Brady violations are, by their nature, hard to detect, but Judge Kozinski had no trouble coming up with more than two dozen examples from federal and state courts just in the last few years, and those are surely the tip of the iceberg. According to the National Registry of Exonerations, 43 percent of wrongful convictions are the result of official misconduct.
The Brady problem is in many ways structural. Prosecutors have the task of deciding when a piece of evidence would be helpful to the defense. But since it is their job to believe in the defendant’s guilt, they have little incentive to turn over, say, a single piece of exculpatory evidence when they are sitting on what they see as a mountain of evidence proving guilt. The lack of professional consequences for failing to disclose exculpatory evidence only makes the breach of duty more likely. As Judge Kozinski wrote, “Some prosecutors don’t care about Brady because courts don’t make them care.”
Courts should heed Judge Kozinski’s call, but it will take more than judges to fix the problem. Prosecutors’ offices should adopt a standard “open file” policy, which would involve turning over all exculpatory evidence as a rule, thus reducing the potential for error.
Fighting prosecutorial misconduct is not only about protecting the innocent. It is, as Judge Kozinski wrote, about preserving “the public’s trust in our justice system,” and the foundation of the rule of law.
I have been calling for open file reform for a long time and have never heard a good response about why we shouldn't have open files from the government.  If any current prosecutor would like to debate this issue, I will set it up with one of the local organizations.

6 comments:

Anonymous said...

But if the govt gives Brady, they may lose?

Anonymous said...

Turn over all exculpatory evidence? Isn't that what brady demands?

Anonymous said...

I know anon above was off cuff remark meant with some sarcasm? cynicism?
But it's the win/lose attitude that I think is partially to blame for the problem. The state doesn't 'lose' if someone isn't convicted.
Especially, here's a thought, if that person is actually innocent (not just not guilty.)
Justice is still served when someone charged goes through the system and is found not guilty. Justice isn't only served when someone is convicted.
A prosecutor shouldn't believe the defendant is guilty.
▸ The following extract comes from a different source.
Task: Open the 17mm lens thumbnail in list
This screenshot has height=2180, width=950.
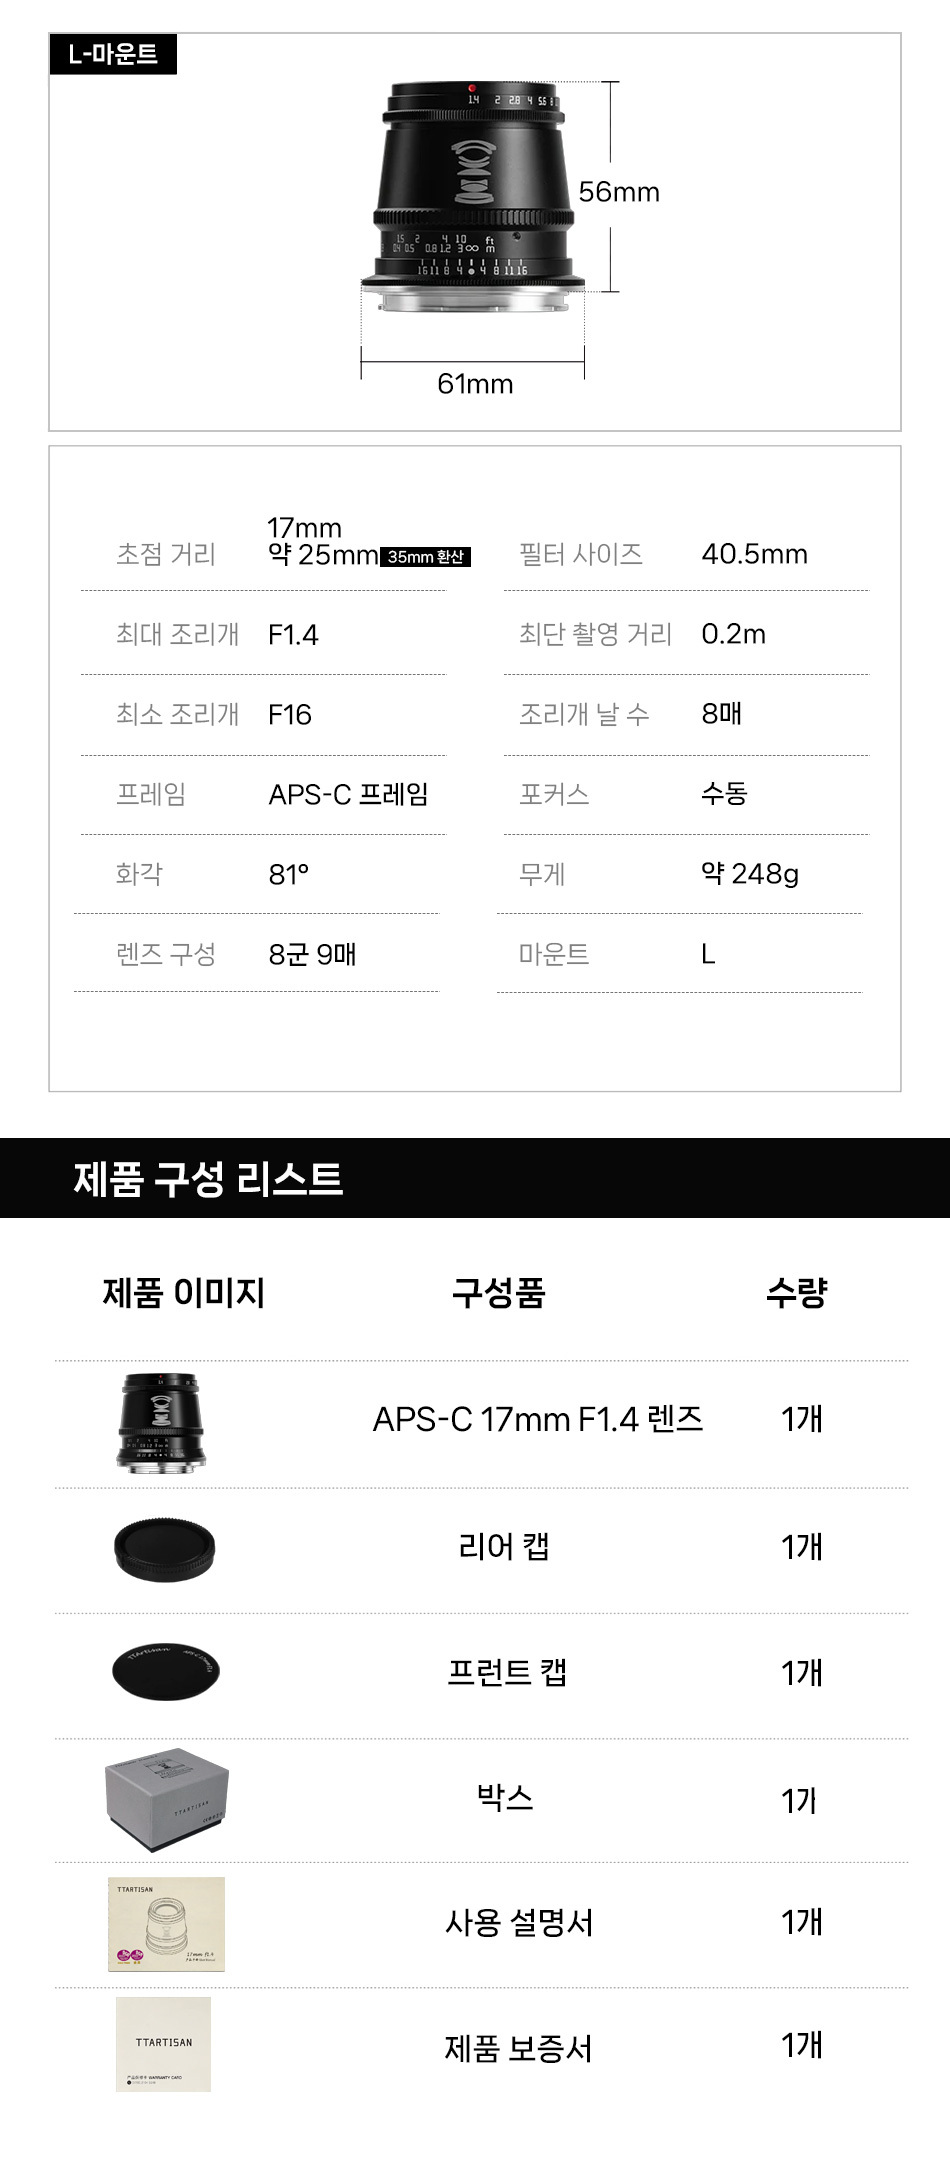Action: (161, 1421)
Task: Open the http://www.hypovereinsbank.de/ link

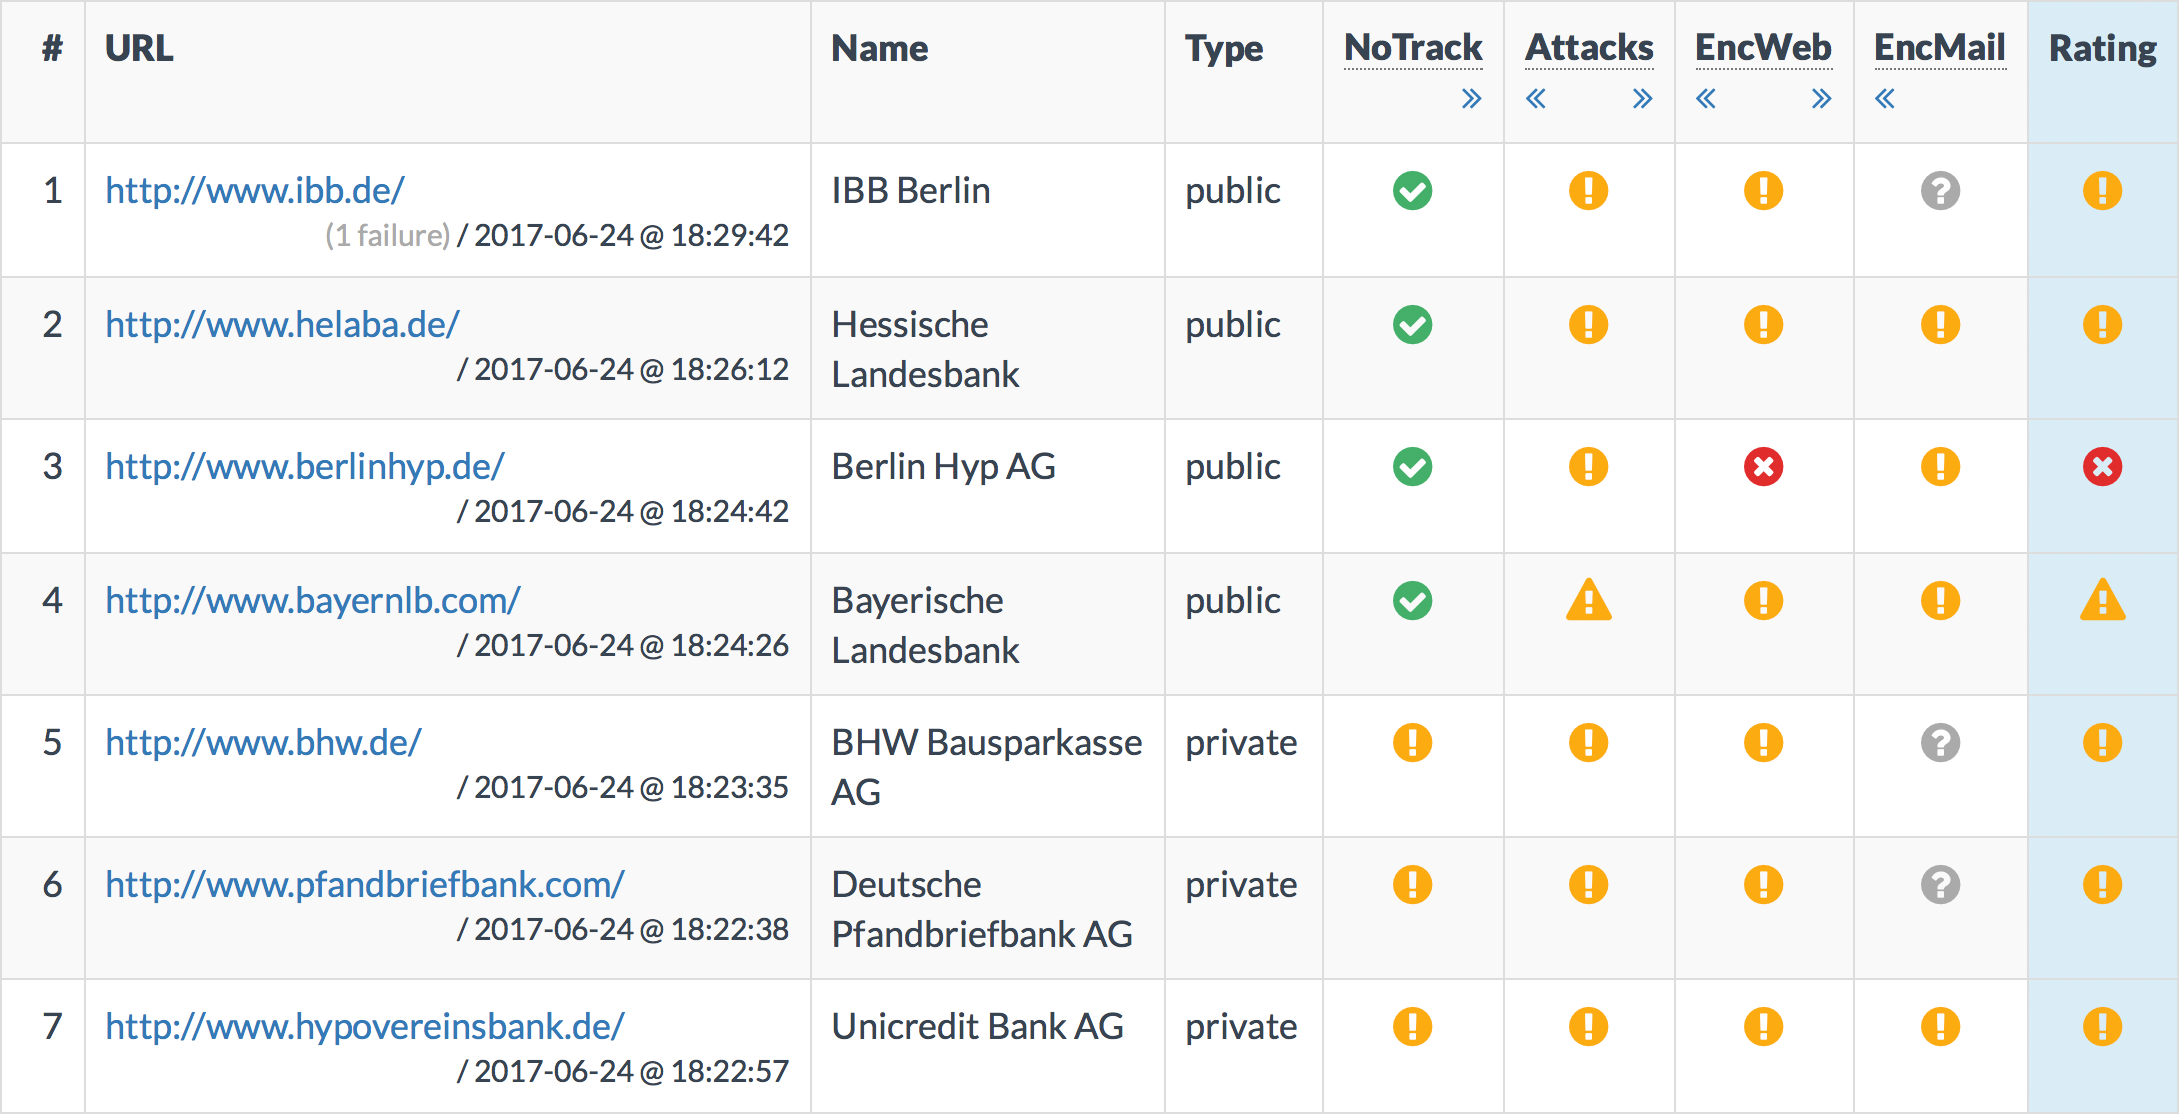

They should believe the evidence proves he is.

Anonymous said...

Why doesn't the FBA set up a debate between you and all the ex-U.S. Attorneys?

Anonymous said...

There is a Center for Prosecutor Integrity? Who knew!

Anonymous said...

While we're on the subject of fairness, why do nearly all criminal-defense attorneys refuse, absent a rare Court order to do so, to disclose their witness list in advance of trial? If the process is supposed to be about transparency and fairness, that should apply at least minimally, if not equally, to both sides.